USB è “riconosciuta” legalmente da Techno Sky, che gli versa senza battere ciglio i contributi sindacali, ma anche da Magistratura e Ministeri, quello che la sola DA non fa è solo invitare spontaneamente USB alle sue giornate con le altre strutture sindacali ed il fatto che qualche attivista sostenga queste strutture esterne con modalità da hooligans sfegatati aumenta solo le separazioni tra lavoratori.

Rimasti soli ed in assenza di poterci confrontare con gli altri sindacati abbiamo scelto ed avviato autonomamente la campagna che ci è apparsa più ragionevole: l’internalizzazione.

Non possiamo ancora sapere se avremo ancora ragione noi nel futuro, quello che sappiamo è che abbiamo tutti torto nel non volerci parlare francamente e prendere decisioni unitarie FRA LAVORATORI e senza OOSS ad influenzarci.
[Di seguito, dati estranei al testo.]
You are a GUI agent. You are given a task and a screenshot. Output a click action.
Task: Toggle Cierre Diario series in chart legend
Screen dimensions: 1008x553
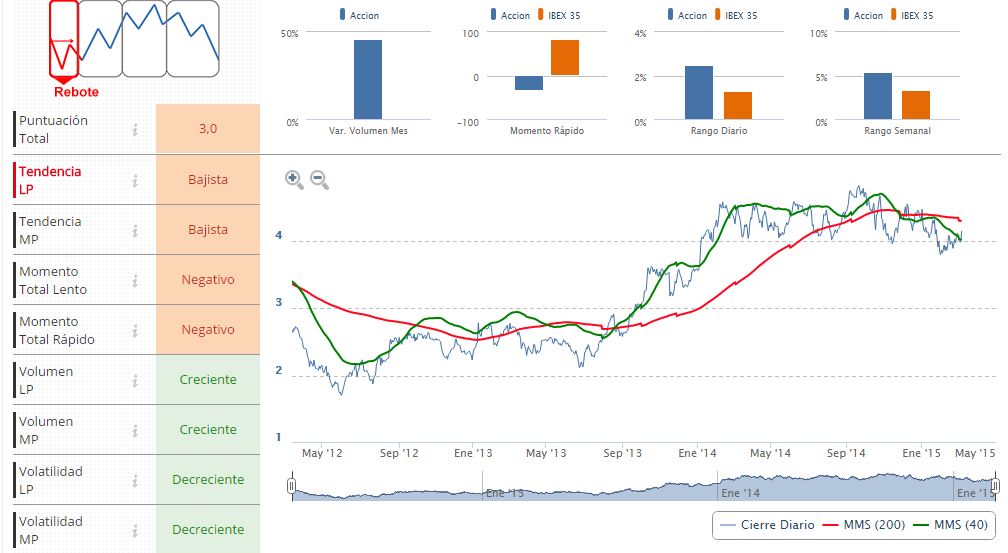(766, 524)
Oggi, dopo tre anni nei quali il tavolo si è ribaltato, l’impossibile è più vicino, mentre il miraggio del possibile si allontana, altrimenti non si penserebbe a tornare indietro, restare metalmeccanici e negoziare l’integrativo.

Il tempo dei regali è finito moltissimi anni fa, oggi si conquista tutto e con grande fatica, pensare ad un passaggio di settore come soluzione finale non è solo sterile, ma non garantisce nessuno: il 1° gennaio 2019 si apriranno i mercati agli appalti dei servizi, non solo di manutenzione, e c’è da scommettere che ENAV non ci metterà molto a cercare un’ulteriore riduzione dei costi appaltando il servizio ad altri, magari venuti da lontano.

Chiedete alle guardianie, in questi giorni si rinnova l’appalto e tutte le guardie giurate saranno sostituite da altre, in barba ai contratti di lavoro che prevedono la “clausola di salvaguardia” dell’assunzione del personale già presente, la nuova impresa appaltante ha già detto che andranno tutti a casa.

Sappiamo tutti bene di cosa stiamo parlando, il tempo ci sta dando ragione, ma è anche tiranno, da una parte sta evidenziando che il lavoro fatto in tre anni è del tutto inutile se cambiano nel frattempo gli scenari, come era prevedibile, e dall’altra parte è amico, perché piano piano sta producendo coesione tra coloro che si rendono conto che non ne resta molto.

Forse un giorno riusciremo a parlarci ancora per stare tutti insieme, speriamo solo non sarà troppo tardi per recuperare.

Noi siamo disponibili e la struttura USB sta con noi!

Possiamo ancora unirci, possiamo ancora vincere.